(Directions for this task): A verbatim transcript of the lines below, starting at the first and ending with the one that holds "Task: Go back to the previous page", is what should be produced.
──────── Supplied records ────────
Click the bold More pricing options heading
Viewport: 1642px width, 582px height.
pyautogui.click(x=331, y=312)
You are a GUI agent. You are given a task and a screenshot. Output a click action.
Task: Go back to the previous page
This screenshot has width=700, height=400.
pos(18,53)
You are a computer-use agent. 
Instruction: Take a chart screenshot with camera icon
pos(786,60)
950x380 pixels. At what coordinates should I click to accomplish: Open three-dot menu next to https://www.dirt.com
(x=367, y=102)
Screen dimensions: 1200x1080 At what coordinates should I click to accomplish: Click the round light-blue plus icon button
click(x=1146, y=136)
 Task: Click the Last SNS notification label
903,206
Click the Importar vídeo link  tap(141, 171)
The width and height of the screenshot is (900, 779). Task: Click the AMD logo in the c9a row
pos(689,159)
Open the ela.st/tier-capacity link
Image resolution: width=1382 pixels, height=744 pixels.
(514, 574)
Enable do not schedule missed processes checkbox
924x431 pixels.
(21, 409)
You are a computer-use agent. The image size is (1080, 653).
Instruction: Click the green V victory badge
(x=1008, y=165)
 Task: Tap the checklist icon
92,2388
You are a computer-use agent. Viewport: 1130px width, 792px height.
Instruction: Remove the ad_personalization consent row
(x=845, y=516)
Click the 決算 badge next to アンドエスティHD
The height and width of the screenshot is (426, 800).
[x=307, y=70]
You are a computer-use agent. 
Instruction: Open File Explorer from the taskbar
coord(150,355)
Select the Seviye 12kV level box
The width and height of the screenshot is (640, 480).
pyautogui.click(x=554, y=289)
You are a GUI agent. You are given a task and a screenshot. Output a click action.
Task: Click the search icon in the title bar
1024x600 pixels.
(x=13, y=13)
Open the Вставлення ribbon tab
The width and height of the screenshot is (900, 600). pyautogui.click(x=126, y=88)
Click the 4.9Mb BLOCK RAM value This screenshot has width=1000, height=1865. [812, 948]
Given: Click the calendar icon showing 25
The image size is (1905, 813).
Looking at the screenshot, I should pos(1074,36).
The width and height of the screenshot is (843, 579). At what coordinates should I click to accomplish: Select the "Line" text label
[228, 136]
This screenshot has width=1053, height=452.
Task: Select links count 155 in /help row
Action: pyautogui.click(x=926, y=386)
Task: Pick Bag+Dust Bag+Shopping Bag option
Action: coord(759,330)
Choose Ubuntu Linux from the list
────────
(Exercise output):
Click the bold More pricing options heading
Viewport: 1642px width, 582px height.
pyautogui.click(x=331, y=312)
You are a GUI agent. You are given a task and a screenshot. Output a click action.
Task: Go back to the previous page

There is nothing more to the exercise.